--- DATA SHOWN ---

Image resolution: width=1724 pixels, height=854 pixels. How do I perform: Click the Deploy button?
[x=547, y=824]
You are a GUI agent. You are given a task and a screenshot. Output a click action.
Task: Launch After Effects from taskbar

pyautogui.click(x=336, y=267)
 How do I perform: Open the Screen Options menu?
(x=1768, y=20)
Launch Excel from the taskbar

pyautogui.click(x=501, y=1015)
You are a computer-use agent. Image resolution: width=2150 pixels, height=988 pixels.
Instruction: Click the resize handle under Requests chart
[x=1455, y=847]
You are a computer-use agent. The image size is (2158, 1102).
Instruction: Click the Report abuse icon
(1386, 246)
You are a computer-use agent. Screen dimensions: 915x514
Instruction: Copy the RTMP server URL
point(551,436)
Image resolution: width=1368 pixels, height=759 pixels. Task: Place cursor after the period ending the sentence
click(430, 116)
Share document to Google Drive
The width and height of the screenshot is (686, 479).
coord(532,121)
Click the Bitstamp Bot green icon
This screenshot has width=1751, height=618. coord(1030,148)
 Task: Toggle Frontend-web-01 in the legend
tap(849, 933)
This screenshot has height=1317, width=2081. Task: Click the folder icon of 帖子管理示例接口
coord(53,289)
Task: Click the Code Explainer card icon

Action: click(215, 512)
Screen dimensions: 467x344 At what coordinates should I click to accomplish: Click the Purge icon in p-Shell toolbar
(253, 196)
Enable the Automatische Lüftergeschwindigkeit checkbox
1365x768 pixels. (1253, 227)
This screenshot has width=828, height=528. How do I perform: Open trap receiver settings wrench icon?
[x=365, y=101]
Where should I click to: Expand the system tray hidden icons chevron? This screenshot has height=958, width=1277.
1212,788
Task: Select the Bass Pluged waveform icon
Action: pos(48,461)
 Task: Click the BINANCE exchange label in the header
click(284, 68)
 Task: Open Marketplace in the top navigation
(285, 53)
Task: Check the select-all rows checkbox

---

WORK ITEM
From the records above, copy every line that includes the word "agent".

REPLY
You are a GUI agent. You are given a task and a screenshot. Output a click action.
You are a computer-use agent. Image resolution: width=2150 pixels, height=988 pixels.
You are a computer-use agent. The image size is (2158, 1102).
You are a computer-use agent. Screen dimensions: 915x514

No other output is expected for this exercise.